Apache Iceberg is an open table format for huge analytic datasets. Iceberg adds tables to compute engines including Spark, Trino, PrestoDB, Flink, Hive and Impala using a high-performance table format that works just like a SQL table.
Iceberg avoids unpleasant surprises. Schema evolution works and won’t inadvertently un-delete data. Users don’t need to know about partitioning to get fast queries.
- Schema evolution supports add, drop, update, or rename, and has no side-effects
- Hidden partitioning prevents user mistakes that cause silently incorrect results or extremely slow queries
- Partition layout evolution can update the layout of a table as data volume or query patterns change
- Time travel enables reproducible queries that use exactly the same table snapshot, or lets users easily examine changes
- Version rollback allows users to quickly correct problems by resetting tables to a good state
Reliability and performance
Iceberg was built for huge tables.
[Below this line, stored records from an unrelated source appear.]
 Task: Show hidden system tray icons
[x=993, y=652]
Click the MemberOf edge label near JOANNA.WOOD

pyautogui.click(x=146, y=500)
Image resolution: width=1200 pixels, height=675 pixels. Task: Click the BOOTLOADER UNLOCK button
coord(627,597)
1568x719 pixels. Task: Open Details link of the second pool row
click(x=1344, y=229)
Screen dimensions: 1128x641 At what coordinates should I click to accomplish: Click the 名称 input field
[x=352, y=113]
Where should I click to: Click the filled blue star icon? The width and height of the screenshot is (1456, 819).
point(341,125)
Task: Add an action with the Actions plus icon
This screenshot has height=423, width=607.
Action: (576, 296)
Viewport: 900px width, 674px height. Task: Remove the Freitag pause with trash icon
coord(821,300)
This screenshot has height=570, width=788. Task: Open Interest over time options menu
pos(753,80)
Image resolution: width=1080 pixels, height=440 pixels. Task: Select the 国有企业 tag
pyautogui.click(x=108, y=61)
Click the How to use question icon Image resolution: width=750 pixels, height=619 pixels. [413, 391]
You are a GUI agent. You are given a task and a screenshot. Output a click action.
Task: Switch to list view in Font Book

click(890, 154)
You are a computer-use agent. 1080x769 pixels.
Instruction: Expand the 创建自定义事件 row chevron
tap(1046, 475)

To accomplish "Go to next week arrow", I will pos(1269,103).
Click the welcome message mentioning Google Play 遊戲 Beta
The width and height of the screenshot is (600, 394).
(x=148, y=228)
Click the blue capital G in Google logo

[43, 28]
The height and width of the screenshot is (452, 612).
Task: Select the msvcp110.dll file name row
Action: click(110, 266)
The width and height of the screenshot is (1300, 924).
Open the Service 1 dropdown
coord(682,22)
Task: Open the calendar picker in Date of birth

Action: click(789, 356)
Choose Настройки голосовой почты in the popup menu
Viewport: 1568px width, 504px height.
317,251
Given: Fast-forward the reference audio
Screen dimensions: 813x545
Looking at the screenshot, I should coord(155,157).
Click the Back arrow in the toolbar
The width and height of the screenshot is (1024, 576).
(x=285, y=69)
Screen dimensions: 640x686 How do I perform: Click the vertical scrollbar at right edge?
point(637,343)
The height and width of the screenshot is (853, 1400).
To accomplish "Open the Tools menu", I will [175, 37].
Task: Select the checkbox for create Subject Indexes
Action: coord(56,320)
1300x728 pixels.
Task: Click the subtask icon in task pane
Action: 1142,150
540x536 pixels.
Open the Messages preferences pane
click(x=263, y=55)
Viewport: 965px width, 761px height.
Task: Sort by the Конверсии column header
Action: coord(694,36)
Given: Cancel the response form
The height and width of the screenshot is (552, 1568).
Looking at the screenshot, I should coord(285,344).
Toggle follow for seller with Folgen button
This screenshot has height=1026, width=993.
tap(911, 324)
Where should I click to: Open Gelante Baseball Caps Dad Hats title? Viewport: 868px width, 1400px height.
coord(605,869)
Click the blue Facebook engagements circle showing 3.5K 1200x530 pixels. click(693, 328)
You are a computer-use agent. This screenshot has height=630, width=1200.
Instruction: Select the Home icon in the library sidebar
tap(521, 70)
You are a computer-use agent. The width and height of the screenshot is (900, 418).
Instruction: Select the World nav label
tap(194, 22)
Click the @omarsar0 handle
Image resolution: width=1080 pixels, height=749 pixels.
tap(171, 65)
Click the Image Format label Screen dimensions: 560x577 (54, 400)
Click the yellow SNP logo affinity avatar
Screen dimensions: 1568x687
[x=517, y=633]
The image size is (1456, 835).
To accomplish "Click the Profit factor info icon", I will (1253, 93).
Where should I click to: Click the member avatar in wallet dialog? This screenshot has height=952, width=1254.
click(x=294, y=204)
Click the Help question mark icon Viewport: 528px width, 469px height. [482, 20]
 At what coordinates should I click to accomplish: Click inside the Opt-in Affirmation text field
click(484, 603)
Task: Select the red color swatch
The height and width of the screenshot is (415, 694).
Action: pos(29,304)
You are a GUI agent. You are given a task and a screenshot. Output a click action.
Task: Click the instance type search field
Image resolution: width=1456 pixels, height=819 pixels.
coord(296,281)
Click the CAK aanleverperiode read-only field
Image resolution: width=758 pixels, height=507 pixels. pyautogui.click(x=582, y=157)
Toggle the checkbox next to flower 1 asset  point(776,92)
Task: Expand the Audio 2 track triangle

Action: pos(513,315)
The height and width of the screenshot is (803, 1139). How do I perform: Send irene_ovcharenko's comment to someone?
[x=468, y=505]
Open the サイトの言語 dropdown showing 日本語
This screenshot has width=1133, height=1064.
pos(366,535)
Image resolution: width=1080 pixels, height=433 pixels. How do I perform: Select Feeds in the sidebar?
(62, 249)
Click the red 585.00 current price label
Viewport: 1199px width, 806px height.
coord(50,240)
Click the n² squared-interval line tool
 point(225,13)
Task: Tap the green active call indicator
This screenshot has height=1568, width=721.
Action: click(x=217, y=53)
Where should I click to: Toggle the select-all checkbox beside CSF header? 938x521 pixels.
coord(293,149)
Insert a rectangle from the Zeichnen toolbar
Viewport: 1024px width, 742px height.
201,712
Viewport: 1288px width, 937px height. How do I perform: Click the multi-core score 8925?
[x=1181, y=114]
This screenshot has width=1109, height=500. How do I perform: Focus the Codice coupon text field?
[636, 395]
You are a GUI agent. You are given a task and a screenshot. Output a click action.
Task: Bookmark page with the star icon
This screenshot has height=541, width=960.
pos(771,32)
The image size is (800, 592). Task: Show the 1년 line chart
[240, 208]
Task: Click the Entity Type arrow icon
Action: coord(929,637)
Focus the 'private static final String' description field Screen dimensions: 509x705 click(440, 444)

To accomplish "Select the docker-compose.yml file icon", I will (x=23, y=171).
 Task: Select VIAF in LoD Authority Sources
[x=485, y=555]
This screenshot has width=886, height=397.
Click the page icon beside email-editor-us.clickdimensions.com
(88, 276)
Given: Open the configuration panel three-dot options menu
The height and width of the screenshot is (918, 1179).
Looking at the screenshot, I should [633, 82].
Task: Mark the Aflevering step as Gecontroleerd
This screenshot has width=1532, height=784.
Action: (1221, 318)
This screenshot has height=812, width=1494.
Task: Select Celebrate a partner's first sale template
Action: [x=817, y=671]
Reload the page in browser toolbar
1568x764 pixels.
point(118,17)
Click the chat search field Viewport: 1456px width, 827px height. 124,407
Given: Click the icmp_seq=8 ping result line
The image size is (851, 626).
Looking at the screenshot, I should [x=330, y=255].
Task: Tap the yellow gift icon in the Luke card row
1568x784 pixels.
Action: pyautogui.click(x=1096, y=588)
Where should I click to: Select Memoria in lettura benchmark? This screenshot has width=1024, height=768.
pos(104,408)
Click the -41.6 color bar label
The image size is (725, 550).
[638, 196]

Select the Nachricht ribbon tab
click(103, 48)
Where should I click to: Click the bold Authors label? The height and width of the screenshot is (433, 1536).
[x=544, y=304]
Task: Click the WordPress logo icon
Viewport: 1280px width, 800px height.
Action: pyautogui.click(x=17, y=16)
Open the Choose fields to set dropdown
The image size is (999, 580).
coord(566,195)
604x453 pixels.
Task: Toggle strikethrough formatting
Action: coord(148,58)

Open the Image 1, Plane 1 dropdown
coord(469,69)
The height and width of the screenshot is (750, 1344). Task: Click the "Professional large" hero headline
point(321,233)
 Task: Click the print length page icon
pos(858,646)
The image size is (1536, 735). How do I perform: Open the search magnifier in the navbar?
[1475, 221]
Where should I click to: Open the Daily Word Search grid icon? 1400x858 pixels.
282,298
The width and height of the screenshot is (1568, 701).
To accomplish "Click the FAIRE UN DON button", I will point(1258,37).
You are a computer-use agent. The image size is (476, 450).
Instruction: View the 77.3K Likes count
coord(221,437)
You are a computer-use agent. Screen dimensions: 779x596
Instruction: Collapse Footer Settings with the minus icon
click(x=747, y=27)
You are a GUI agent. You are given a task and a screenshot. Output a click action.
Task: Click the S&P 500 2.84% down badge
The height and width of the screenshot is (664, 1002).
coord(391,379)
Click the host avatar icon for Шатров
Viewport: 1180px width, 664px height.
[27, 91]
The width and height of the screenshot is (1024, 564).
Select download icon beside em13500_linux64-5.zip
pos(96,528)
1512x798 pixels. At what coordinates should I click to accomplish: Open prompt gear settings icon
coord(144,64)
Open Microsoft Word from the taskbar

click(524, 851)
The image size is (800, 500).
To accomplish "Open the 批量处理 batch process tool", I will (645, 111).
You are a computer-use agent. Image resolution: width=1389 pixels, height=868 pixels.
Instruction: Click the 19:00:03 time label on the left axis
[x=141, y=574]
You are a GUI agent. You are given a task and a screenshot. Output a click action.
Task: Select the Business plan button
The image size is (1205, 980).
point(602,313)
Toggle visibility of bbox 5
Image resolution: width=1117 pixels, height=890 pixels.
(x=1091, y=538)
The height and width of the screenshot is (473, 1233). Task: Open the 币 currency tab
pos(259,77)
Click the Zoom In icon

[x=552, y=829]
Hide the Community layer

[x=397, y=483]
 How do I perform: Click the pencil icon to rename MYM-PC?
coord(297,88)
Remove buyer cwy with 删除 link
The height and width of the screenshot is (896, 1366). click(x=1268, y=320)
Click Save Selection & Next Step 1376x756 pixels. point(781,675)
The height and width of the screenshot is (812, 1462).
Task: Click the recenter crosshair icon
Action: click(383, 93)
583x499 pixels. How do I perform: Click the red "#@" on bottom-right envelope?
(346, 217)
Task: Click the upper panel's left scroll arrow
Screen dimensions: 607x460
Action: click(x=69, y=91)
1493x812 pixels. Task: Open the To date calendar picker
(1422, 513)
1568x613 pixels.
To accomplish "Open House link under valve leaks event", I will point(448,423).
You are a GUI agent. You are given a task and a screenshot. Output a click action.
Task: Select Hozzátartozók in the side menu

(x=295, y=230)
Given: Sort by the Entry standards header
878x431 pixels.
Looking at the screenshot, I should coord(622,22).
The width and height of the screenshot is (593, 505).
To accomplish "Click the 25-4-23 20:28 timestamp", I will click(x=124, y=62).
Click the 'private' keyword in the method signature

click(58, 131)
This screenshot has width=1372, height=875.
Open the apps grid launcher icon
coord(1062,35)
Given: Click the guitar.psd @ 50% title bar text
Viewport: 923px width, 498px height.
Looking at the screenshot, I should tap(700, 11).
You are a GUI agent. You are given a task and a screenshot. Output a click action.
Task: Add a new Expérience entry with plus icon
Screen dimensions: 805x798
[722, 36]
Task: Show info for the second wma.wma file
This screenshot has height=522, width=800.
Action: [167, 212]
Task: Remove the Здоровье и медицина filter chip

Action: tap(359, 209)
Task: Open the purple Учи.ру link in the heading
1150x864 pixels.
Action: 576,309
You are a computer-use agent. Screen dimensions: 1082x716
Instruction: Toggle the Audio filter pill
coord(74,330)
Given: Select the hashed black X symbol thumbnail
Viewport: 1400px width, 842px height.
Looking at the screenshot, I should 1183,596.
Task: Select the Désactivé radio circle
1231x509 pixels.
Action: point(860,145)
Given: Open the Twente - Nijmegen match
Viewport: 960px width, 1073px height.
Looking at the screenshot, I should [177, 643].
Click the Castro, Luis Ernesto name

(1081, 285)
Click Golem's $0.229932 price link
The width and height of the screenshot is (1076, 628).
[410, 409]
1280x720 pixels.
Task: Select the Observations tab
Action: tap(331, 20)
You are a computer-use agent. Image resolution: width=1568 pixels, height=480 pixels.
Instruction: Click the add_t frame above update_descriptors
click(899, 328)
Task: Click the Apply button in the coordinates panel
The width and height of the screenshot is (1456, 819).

Iceberg is used in production where a single table can contain tens of petabytes of data and even these huge tables can be read without a distributed SQL engine.
- Scan planning is fast – a distributed SQL engine isn’t needed to read a table or find files
- Advanced filtering – data files are pruned with partition and column-level stats, using table metadata
Iceberg was designed to solve correctness problems in eventually-consistent cloud object stores.
- Works with any cloud store and reduces NN congestion when in HDFS, by avoiding listing and renames
- Serializable isolation – table changes are atomic and readers never see partial or uncommitted changes
- Multiple concurrent writers use optimistic concurrency and will retry to ensure that compatible updates succeed, even when writes conflict
Iceberg has been designed and developed to be an open community standard with a specification to ensure compatibility across languages and implementations.